---------- TASK INPUTS

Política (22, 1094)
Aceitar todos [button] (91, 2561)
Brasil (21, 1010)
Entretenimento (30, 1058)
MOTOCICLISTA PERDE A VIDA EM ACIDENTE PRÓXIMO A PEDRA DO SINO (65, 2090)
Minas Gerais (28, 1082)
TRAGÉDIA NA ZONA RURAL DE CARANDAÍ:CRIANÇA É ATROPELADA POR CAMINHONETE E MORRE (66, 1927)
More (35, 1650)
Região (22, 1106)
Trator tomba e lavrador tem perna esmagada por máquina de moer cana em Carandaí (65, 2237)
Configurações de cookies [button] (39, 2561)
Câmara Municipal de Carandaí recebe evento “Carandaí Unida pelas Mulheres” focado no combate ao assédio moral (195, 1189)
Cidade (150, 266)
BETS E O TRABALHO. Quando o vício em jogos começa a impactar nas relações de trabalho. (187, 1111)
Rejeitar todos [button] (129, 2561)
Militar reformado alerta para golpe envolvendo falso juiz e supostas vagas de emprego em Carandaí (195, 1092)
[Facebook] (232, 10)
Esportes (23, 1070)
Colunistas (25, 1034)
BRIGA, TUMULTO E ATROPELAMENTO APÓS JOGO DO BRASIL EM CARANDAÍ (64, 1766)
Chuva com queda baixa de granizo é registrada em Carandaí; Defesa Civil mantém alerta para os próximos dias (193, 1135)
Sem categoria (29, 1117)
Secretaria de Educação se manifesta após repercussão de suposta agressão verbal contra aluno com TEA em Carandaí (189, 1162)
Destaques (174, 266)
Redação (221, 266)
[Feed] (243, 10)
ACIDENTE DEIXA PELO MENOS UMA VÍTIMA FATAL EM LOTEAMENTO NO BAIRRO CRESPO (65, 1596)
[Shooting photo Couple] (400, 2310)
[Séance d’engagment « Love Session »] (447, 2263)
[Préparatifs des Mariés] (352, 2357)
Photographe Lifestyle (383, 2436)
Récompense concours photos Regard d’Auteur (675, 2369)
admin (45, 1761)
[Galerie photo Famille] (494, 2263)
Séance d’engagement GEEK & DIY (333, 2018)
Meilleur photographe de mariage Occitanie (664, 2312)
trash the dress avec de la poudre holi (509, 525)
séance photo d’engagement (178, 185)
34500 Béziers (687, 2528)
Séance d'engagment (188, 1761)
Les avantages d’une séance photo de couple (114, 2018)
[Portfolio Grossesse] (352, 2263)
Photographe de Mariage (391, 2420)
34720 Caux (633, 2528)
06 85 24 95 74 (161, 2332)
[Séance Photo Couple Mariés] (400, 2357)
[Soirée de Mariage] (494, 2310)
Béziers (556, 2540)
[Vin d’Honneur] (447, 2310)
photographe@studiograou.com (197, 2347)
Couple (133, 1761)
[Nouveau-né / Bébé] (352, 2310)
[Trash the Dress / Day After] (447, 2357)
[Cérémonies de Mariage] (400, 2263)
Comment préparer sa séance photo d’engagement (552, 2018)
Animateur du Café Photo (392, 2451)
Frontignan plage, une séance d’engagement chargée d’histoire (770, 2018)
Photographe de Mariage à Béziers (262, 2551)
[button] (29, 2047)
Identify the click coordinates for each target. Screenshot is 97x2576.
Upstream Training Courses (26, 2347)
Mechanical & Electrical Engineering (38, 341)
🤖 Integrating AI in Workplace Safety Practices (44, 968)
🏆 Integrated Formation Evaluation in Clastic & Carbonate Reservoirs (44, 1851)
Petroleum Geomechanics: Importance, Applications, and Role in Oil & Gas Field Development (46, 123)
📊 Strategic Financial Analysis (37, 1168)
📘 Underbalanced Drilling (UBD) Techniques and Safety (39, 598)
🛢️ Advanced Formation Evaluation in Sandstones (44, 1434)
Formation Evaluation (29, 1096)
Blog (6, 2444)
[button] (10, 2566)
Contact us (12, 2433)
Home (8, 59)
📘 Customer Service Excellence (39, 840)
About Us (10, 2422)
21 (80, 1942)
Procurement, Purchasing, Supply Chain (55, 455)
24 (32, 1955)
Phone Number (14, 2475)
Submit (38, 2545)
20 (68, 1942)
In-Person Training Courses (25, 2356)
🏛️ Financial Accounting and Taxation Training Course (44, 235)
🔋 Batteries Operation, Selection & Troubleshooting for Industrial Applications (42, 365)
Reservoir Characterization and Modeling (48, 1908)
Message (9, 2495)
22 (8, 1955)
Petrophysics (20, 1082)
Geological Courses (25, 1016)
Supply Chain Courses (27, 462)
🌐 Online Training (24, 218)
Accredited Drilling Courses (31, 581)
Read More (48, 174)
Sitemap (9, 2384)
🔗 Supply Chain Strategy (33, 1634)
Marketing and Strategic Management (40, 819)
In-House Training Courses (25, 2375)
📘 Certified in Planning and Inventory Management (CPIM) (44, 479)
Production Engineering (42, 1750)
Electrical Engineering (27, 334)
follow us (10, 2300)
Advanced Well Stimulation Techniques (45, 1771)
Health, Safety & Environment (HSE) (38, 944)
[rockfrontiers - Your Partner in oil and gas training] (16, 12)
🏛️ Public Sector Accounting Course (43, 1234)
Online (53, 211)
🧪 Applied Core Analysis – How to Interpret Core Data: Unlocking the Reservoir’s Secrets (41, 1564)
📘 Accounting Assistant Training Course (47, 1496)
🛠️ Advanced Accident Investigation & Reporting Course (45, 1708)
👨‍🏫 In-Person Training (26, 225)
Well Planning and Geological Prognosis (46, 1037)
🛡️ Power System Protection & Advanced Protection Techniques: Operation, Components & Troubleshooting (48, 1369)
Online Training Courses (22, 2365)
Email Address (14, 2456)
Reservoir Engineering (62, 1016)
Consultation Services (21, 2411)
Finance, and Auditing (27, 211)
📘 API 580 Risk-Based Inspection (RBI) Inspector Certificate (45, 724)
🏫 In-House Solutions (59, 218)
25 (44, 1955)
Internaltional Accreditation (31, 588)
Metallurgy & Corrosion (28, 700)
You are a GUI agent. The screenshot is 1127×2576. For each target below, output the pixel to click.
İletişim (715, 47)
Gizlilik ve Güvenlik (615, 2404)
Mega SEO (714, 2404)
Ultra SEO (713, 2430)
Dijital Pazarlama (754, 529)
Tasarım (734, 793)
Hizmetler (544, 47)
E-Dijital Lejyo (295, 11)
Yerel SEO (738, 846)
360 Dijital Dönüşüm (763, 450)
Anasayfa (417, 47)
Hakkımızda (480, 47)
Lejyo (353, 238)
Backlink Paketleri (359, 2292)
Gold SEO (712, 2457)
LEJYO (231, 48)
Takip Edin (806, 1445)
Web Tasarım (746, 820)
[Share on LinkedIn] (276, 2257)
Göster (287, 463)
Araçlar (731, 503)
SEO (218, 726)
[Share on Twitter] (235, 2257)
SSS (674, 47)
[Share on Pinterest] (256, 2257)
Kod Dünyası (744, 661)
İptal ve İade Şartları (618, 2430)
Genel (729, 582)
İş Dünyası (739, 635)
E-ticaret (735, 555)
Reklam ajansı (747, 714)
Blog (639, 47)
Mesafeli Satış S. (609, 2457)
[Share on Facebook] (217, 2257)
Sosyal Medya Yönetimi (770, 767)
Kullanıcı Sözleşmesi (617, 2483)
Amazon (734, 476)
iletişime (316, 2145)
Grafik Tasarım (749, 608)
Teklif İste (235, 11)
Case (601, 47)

--------------------

— YOUR OBJECTIVE —
Up to and including the line with "Rejeitar todos [button] (129, 2561)", write out the records above exactly, starting from their first line.

— RESULT —
Política (22, 1094)
Aceitar todos [button] (91, 2561)
Brasil (21, 1010)
Entretenimento (30, 1058)
MOTOCICLISTA PERDE A VIDA EM ACIDENTE PRÓXIMO A PEDRA DO SINO (65, 2090)
Minas Gerais (28, 1082)
TRAGÉDIA NA ZONA RURAL DE CARANDAÍ:CRIANÇA É ATROPELADA POR CAMINHONETE E MORRE (66, 1927)
More (35, 1650)
Região (22, 1106)
Trator tomba e lavrador tem perna esmagada por máquina de moer cana em Carandaí (65, 2237)
Configurações de cookies [button] (39, 2561)
Câmara Municipal de Carandaí recebe evento “Carandaí Unida pelas Mulheres” focado no combate ao assédio moral (195, 1189)
Cidade (150, 266)
BETS E O TRABALHO. Quando o vício em jogos começa a impactar nas relações de trabalho. (187, 1111)
Rejeitar todos [button] (129, 2561)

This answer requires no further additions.